A man went to see his doctor for a checkup and while he was there he expressed to his doctor a concern that perhaps his wife was losing her hearing.  “Here’s what you should do”, said the doctor.  “When you go home, when her back is turned, ask her a question, the way you normally would.  If she doesn’t respond, cut the distance in half and ask again.  If she still doesn’t respond, again halve the distance and ask again.  Keep asking till you get a response.  He thought this sounded like a good idea and decided to give it a try.
Upon arriving at home, his wife was at the counter in the kitchen with her back turned and seeing his chance, he said to her, “Honey, what’s for dinner?” Getting no response.  He cut the distance in half.  Again he said, “Honey, what’s for dinner?”  Still nothing.  Half the distance – now practically right on top of her.  “Honey, what’s for DINNER?”  She turned around looking him in the eye and said, “For the third time, CHICKEN!”
And this is the way it is.  When we compare ourselves to others, when we judge and condemn, we are the ones condemned.
We see as much in the Gospel of Mark.  The Pharisees and scribes compared their piety, their holiness and their perfection to Jesus’ disciples.  It made sense.   After all, one would expect great students from a great teacher.  Yet upon comparison, the disciples were not so great.  They didn’t keep the traditions of the elders.  You probably remember from Sunday School the teachers of the law were constantly commenting on the Law of Moses, adding up rule upon rule to further explain and define what it was that constituted a sin, what you did and did not have to do to be a good and righteous Jew.  So there were reams upon reams of little rules to obey.  The Pharisees were experts at these rules.  They made it their business to keep every one of them.

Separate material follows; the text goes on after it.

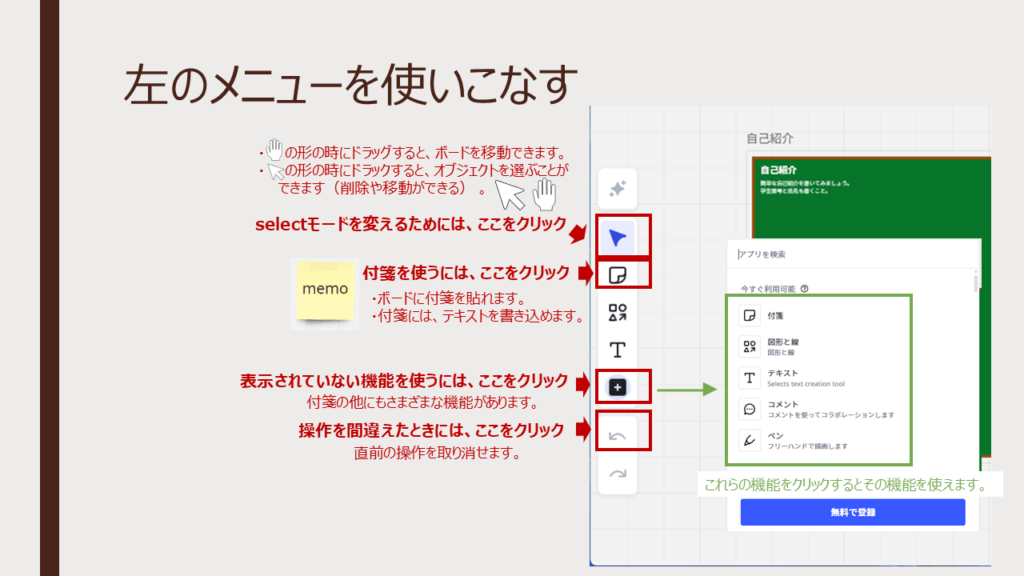Undo the last action

[x=618, y=436]
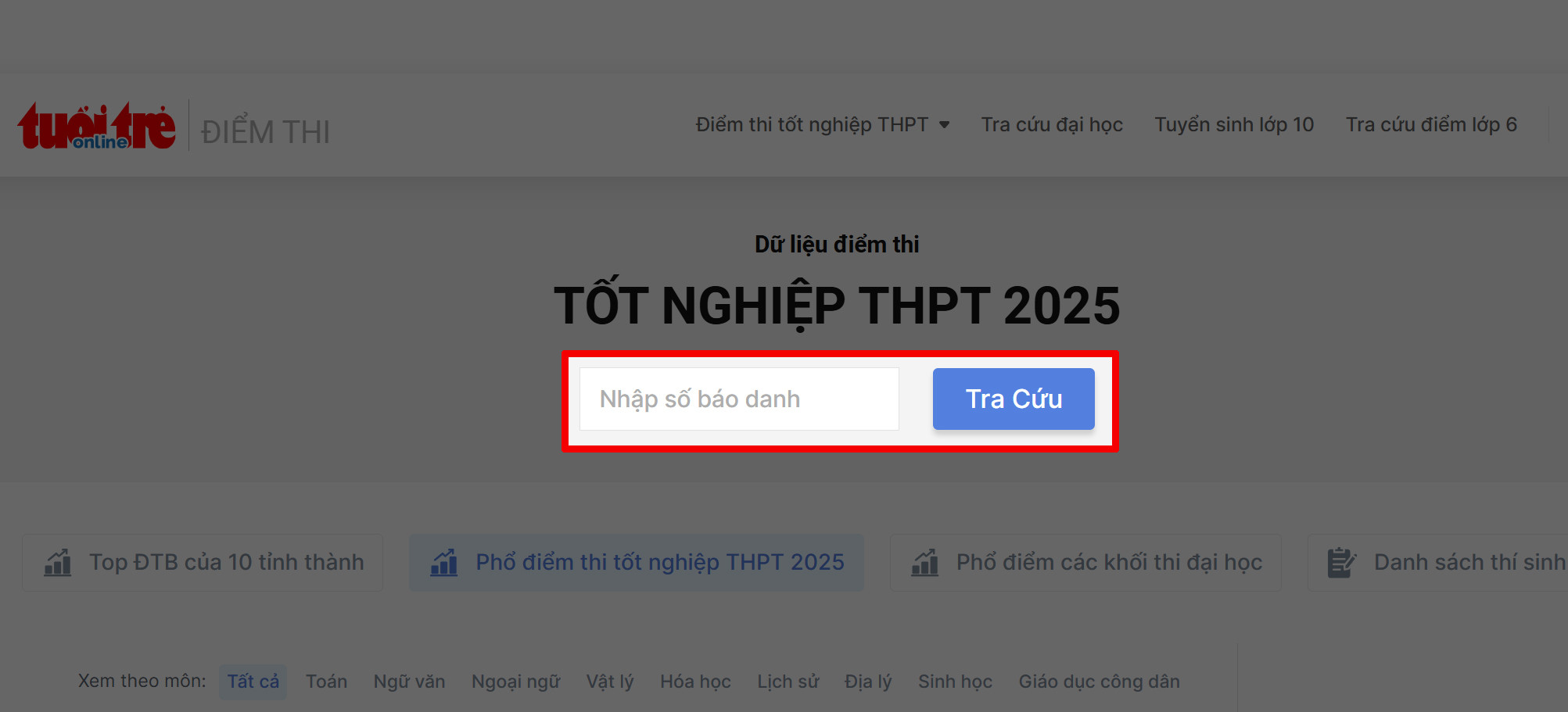This screenshot has width=1568, height=712.
Task: Filter scores by Ngữ văn
Action: [x=409, y=682]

Well, one of those rules just so happened to be washing your hands.  The Jews and especially the Pharisees, constantly washed their hands - but not to get rid of dirt or germs.  They baptized them to get rid of sin and uncleanness.   They baptized their hands – did a ceremonial washing to clean their hands from sin.  Sometimes their own but also and especially everyone else’s sin.  And they didn’t’ just baptize their hands.  They baptized their pots and pans and cups and even their couches; because, you never know, somebody sitting there might have been dirty, might have been a sinner, and a good Jew – (or a good Christian for that matter) can’t have all that sin just following them around.  It gets you dirty.  And so, you wash it off, you baptize it away.  And that takes care of the problem. 

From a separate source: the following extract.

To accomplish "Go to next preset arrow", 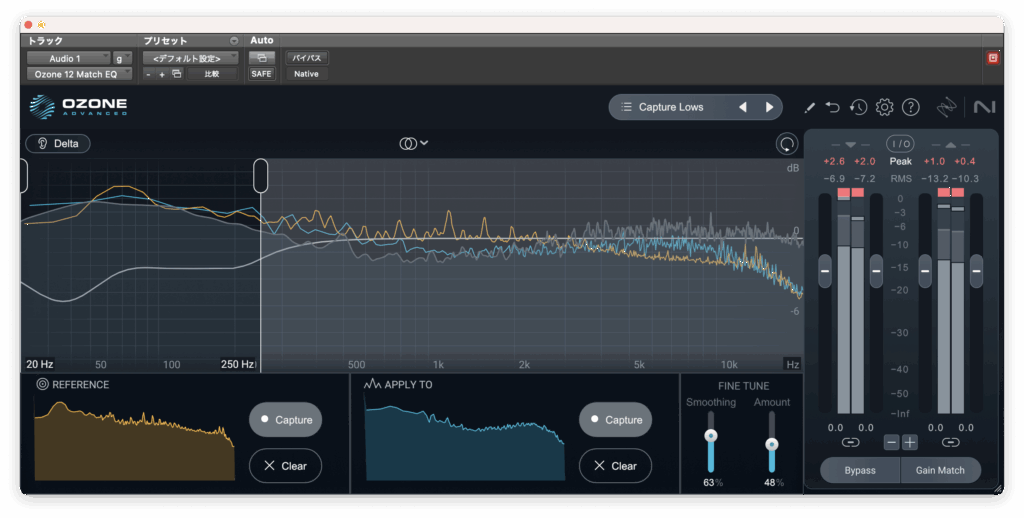I will click(769, 107).
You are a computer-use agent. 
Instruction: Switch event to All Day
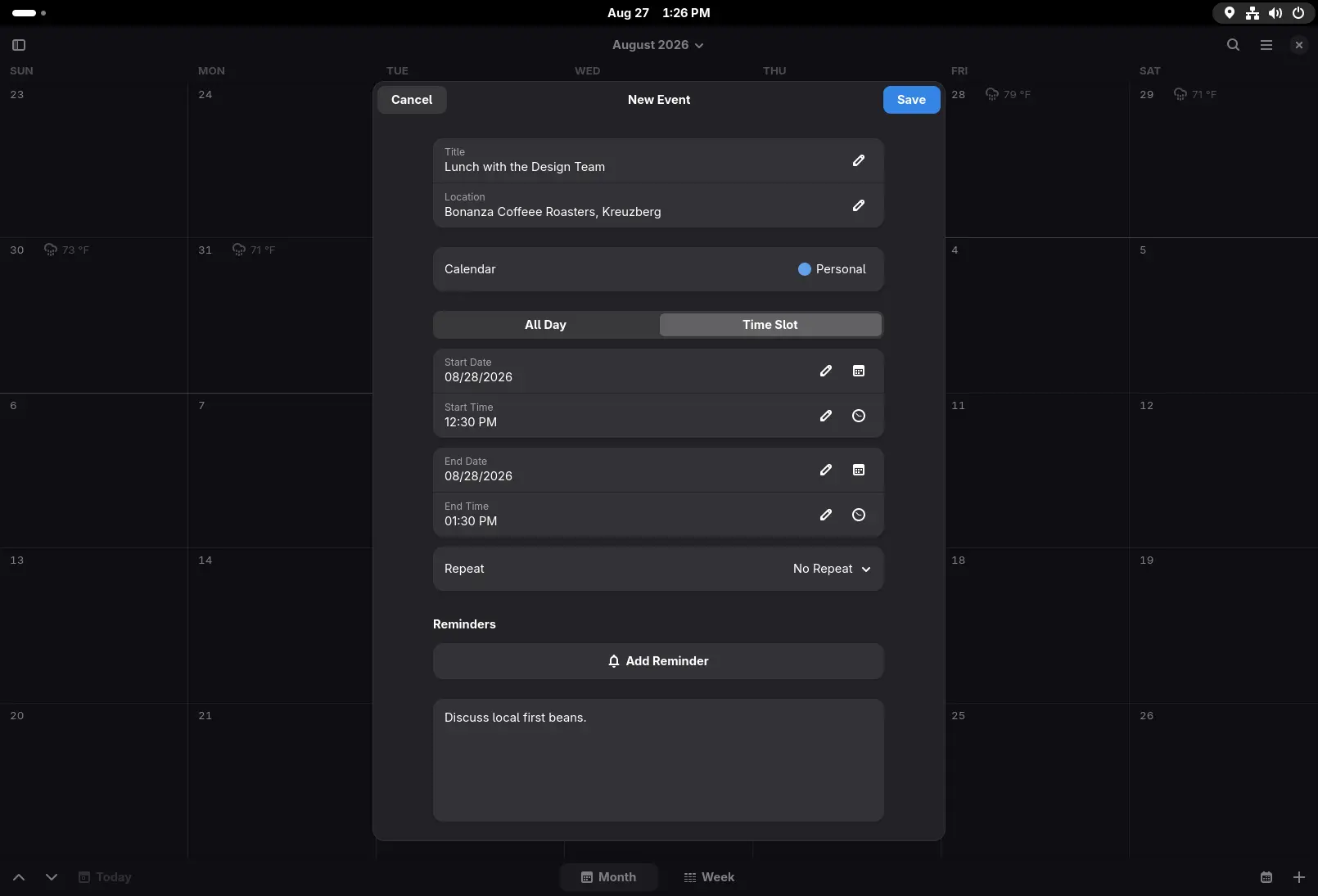(x=545, y=325)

The problem is dirty hands.  Dirty sinful hands.  Hands that do sinful things.  Think of all the things you do with your hands.  The things they touch, the things they hold, the violence we do with our hands.  Our hands are dirty.  We have gotten our hands dirty.
Your conscience knows.  Your conscience knows your hands are dirty.  Your conscience knows where your hands have been and what your hands have done.  And your conscience won’t let you forget.  It constantly reminds you.  It constantly whispers in your ear that what you have done wasn’t right.  And you conscience needs to be satisfied.  You need to feel better about your sin.  You need to find some way to keep your conscience quiet.  What do you do when your conscience bothers you?
The Pharisees baptized things.  They knew they had dirty, sin stained hands.  And so they baptized them.  Over and over again they baptized their hands, their pots, their cups, their plates, their couches.  Everything!  They must have been desperate! 
They must have been desperate for a good conscience.
What do you do when your conscience bothers you?
To have a bad conscience is a horrible thing.  It is a terrifying thing.  It tortures you and keeps you awake at night.  A bad conscience comes between you and your friends – you are constantly thinking about how you have sinned against that person and so you can’t carry on a conversation with them.  Or else, you are constantly thinking about how they have sinned against you and that can bother your conscience too!  We need a good conscience.  The Apostle Paul writes to Timothy, “The aim of our charge is love that issues from a pure heart and a good conscience and a sincere faith.” (1 Timothy 1:5) 
When our conscience is bad.  When it is plagued and bothered by sin, when we look at our hands and see that they are stained with sin, we will often do what the Pharisees did.  Not that we baptize things, we don’t do that.  We know that doesn’t do any good, but we find ourselves behaving a lot like the Pharisees.  We compensate and we compare and then we condemn.
The Pharisees knew they had unclean hands.  They knew their hands were stained with sin.  They looked down at their hands and thought to themselves, “Oh no! What am I going to do!”  They had a guilty conscience so they decided they would try to compensate for their sin.  They decided to work it off, to wash it off,  to do enough good things so that they could make up for the bad thing.  You and I do this all the time.  You do something to offend your wife, and so you buy her flowers.  You do something to offend your husband and so you bake him a pie.  You make someone angry so you kiss up, brownnose a bit.  You do something to offend God so you spend some extra time at church.  You do all these things to compensate for your sin and hope that it will keep your conscience quiet.  But it doesn’t work. 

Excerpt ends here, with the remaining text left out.